Indexing and hashing is used to speed up data retrieval in databases. Instead of scanning an entire file, indexes provide fast access paths to records using keys. When a file is modified, every index on the file must be updated.
Search Key
An attribute or set of attributes used to look up records.
Index File
A separate data structure that stores pairs (index records) of the form:
(search-key, pointer to record)
Much smaller than the original file.
Index-Sequential File
Ordered sequential file with a primary index.
B+ Tree Index File
Dynamic, self-balancing tree structure for indexing. An alternative to indexed-sequential files.
Automatically reorganizes after inserts/deletes (no file rebuild). Avoids block overflows. Keeps all keys in sorted order. Excellent for range and equality queries.
Slightly higher space and update overhead. Still, dominant indexing method in modern DBMS.
Index Evaluation Metrics
When comparing index types, measure:
- Access time: how quickly data is found.
- Insertion/deletion time: update performance.
- Space overhead: extra storage used by index.
- Supported access types: exact-match or range-based.
Dense Index
One index entry per search-key value. Points directly to the record. Faster lookups. More space. More maintenance cost.
Sparse Index
Indexes only some search-key values. Can only be used when data is physically ordered on key.
Less space. Easier maintenance. Slow lookups.
To find a key :
- Find the index entry with largest key .
- Scan sequentially in the file.
Ordered Index
Keys stored in sorted order.
Primary Index
Aka. clustering index. Order of index matches file order. Usually (but not always) based on the primary key. One per file. Sequential scan is efficient.
Secondary Index
Aka. non-clustering index. Based on non-ordering attribute(s). Can be many per file. Must be dense. Sequential scan is inefficient.
Hash Index
Keys mapped to buckets using a hash function.
Multilevel Index
When a sparse index is built from a index file. Named outer index and inner index respectively.
All indices must be updated during insert/delete.
Used when the inner index is too large to fit in memory.
Bitmap Index
A bitmap is an array of bits. Can only be used when the attribute has a small domain. One bitmap per attribute value.
Hashing
Static Hashing
Each record is stored in a bucket determined by a hash function:
- Each bucket is typically one disk block.

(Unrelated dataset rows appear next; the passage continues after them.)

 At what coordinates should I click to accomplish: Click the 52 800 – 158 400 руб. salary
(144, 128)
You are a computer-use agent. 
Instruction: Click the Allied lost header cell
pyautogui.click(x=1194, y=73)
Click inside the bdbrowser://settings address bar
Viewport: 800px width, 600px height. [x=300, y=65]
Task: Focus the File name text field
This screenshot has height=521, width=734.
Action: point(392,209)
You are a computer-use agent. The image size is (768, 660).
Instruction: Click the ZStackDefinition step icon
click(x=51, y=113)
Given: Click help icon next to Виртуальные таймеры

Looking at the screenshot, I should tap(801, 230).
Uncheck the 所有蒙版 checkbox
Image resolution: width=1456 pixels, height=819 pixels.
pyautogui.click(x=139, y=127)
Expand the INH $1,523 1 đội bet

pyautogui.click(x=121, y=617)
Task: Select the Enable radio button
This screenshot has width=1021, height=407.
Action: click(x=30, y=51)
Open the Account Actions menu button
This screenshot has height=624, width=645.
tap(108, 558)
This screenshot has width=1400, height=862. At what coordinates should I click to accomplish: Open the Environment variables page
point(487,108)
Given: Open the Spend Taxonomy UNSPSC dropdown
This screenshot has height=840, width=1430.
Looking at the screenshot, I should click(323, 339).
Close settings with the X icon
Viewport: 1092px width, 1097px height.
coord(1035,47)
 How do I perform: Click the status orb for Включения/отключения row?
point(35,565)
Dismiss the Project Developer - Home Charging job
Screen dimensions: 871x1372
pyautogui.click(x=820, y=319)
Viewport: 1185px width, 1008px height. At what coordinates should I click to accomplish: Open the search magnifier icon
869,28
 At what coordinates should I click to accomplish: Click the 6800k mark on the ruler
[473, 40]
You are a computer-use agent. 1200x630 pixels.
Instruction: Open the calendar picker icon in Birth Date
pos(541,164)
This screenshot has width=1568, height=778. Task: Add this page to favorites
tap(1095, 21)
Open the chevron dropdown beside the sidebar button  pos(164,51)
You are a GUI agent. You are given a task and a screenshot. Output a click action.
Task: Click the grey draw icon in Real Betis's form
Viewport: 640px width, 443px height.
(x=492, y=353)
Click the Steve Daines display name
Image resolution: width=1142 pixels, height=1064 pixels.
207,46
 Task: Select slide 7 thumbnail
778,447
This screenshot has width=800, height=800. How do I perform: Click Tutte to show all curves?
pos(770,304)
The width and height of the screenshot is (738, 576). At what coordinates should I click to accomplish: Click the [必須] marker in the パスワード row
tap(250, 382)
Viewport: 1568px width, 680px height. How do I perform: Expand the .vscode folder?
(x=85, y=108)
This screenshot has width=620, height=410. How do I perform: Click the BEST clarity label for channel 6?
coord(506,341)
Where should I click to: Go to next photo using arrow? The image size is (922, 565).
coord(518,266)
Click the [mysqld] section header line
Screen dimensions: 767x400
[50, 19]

- Used for equality search (not range queries).
- Example:
h(DeptName) = sum(char codes) mod 10.
Bucket Overflow
Occurs when too few buckets or non-uniform data distribution.
Handling Overflow
- Overflow chaining: overflow buckets linked in a list.
- Called closed hashing.
- Open hashing (without overflow buckets) is unsuitable for DBMS use.
Hash Function Design
A good hash function:
- Distributes keys uniformly across buckets.
- Minimizes overflow chains.
- Avoids clustering of similar key values.
Poor hash functions map many keys to the same bucket → slow access.